Krull Germaine, Métal, Paris, Libraire des arts décoratifs, 1929
→Sichel Kim, Germaine Krull: photographer of modernity, Cambridge, MIT Press, 1999
→Germaine Krull, Métal y la fotografia industrial 1920-30, cat. expo., Guillermo de Osma Galeria, Madrid (29 juin – 27 juillet 2011), Madrid, Guillermo de Osma Galeria, 2011
Germaine Krull, Cinémathèque française, Paris, 1967
→Germaine Krull, photographie 1924-1936, musée Réattu, Arles, 2 juillet – 30 septembre 1988 ; musée d’Art moderne, Céret, 15 novembre 1988 – 15 janvier 1989 ; musée Nicéphore-Niepce, Chalon-sur-Saône, printemps 1989
→Germaine Krull (1897-1985). Un destin de photographe, Jeu de paume, Paris, 2 juin – 27 septembre 2015
Photographe allemande naturalisée française.

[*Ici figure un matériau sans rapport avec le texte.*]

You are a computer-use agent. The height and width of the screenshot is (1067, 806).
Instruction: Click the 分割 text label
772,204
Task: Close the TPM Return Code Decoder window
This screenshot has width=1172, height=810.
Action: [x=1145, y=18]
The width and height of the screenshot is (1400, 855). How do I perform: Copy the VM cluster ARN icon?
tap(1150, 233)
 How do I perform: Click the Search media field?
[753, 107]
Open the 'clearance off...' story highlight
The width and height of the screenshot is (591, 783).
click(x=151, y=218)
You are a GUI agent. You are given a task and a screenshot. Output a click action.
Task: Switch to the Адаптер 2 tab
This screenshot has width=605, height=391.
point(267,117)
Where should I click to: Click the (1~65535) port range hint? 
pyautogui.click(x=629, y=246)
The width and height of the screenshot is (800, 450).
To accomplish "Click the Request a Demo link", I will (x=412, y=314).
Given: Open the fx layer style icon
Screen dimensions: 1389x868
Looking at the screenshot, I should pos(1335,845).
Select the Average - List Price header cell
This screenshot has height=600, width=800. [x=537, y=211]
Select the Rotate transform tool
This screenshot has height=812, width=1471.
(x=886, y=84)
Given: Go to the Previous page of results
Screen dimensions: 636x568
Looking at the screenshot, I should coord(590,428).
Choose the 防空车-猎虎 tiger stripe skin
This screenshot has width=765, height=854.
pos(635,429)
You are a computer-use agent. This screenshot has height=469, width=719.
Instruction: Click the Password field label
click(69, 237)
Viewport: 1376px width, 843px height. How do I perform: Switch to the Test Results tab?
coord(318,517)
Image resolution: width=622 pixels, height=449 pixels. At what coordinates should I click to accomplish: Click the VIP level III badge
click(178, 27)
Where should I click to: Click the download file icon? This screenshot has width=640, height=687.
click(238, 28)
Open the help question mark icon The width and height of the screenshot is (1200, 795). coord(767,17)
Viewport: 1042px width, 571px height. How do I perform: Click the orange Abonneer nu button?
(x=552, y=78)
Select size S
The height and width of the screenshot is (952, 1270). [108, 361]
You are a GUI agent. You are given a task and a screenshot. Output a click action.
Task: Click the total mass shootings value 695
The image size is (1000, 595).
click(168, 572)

Considérée en France comme la représentante de la Neue Sachlichkeit (Nouvelle Objectivité), mouvement réaliste allemand qui introduit les motifs géométriques en photographie, Germaine Krull reste connue comme la dame de Métal, du nom d’une de ses prestigieuses séries. Née de parents allemands, elle connaît une jeunesse mouvementée : expulsée de Munich en 1918 pour activités révolutionnaires, elle s’installe à Berlin et se spécialise dans le portrait. Bien intégrée à la vie artistique berlinoise, elle publie dans des revues littéraires, photographie des bâtiments et des rails sous des angles nouveaux qui mettent l’accent sur la géométrie de la ville. À partir de 1921, elle séjourne aux Pays-Bas où, en 1924-1925, elle prend pour sujet, avec son futur mari, le cinéaste Joris Ivens, des architectures industrielles. En 1926, elle arrive à Paris, se lie avec le milieu artistique parisien, travaille dans la mode avec Sonia Delaunay, et dans la photographie publicitaire et industrielle pour Peugeot et Shell. Avec l’aide de Robert Delaunay, elle expose au Salon d’automne sa série Métal : ponts hollandais, tour Eiffel en contre-plongée et images d’automobiles. Sous le même titre, les 64 planches sont publiées chez Calavas en 1927. Malgré la qualité médiocre de l’impression, Métal est un succès et apparaît comme le manifeste d’une nouvelle vision. Ces photographies renversées, qui montrent par leurs cadrages insolites jeux de masse, détails abstraits et motifs géométriques, constituent un « manifeste du regard moderne », selon Christian Bouqueret, et symbolisent la nouvelle conscience esthétique de la beauté industrielle.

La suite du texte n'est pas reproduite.